> [INFORMATION SUPPLIED]
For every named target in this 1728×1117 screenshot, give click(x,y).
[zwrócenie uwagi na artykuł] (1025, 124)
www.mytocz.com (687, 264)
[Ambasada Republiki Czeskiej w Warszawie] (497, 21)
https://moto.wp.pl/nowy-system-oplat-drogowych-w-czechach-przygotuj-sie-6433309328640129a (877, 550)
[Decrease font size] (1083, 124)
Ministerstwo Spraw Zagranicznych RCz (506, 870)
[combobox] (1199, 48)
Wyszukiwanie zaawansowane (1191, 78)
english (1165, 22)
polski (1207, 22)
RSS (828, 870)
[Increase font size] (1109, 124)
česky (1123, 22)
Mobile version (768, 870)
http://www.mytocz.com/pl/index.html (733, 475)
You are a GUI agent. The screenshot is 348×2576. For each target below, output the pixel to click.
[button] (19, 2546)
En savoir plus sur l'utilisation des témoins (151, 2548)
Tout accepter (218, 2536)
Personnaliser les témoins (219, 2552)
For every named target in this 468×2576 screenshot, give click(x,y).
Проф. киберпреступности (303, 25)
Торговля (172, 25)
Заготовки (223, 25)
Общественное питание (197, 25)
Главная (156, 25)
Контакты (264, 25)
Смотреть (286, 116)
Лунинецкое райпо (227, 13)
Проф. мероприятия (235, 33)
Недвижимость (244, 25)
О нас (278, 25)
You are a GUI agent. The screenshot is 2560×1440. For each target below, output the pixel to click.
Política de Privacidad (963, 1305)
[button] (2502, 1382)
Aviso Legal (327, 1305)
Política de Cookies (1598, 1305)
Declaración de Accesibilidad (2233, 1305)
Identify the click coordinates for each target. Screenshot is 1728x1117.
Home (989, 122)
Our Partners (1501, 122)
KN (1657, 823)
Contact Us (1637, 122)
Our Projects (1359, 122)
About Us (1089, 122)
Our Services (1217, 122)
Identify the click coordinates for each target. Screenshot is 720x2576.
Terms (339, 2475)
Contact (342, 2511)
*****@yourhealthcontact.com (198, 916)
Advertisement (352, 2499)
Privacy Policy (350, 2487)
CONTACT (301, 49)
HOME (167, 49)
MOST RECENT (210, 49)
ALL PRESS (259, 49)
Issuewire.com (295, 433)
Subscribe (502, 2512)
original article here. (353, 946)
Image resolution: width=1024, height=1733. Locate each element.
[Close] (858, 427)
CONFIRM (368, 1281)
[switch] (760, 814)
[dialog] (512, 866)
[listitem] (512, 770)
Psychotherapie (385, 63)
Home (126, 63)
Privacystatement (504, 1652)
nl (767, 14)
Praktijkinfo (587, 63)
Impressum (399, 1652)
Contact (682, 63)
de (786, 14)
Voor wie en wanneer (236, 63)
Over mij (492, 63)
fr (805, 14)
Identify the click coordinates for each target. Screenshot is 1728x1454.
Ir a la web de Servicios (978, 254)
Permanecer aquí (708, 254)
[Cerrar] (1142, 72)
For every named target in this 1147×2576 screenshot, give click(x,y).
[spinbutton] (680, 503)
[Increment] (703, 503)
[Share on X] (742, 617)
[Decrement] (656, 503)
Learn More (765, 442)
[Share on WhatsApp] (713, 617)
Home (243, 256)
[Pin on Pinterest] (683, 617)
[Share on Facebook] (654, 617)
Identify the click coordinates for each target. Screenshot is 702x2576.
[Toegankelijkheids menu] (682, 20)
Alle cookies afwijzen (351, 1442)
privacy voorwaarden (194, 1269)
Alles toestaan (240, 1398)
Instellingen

> [WHAT IS REQUIRED]
Look through the entries above and quote exactly the lines from the line with "Our Partners (1501, 122)" to the line with "CONTACT (301, 49)", counting both of those lines.

> [OUTPUT OF THE EXERCISE]
Our Partners (1501, 122)
KN (1657, 823)
Contact Us (1637, 122)
Our Projects (1359, 122)
About Us (1089, 122)
Our Services (1217, 122)
Identify the click coordinates for each target. Screenshot is 720x2576.
Terms (339, 2475)
Contact (342, 2511)
*****@yourhealthcontact.com (198, 916)
Advertisement (352, 2499)
Privacy Policy (350, 2487)
CONTACT (301, 49)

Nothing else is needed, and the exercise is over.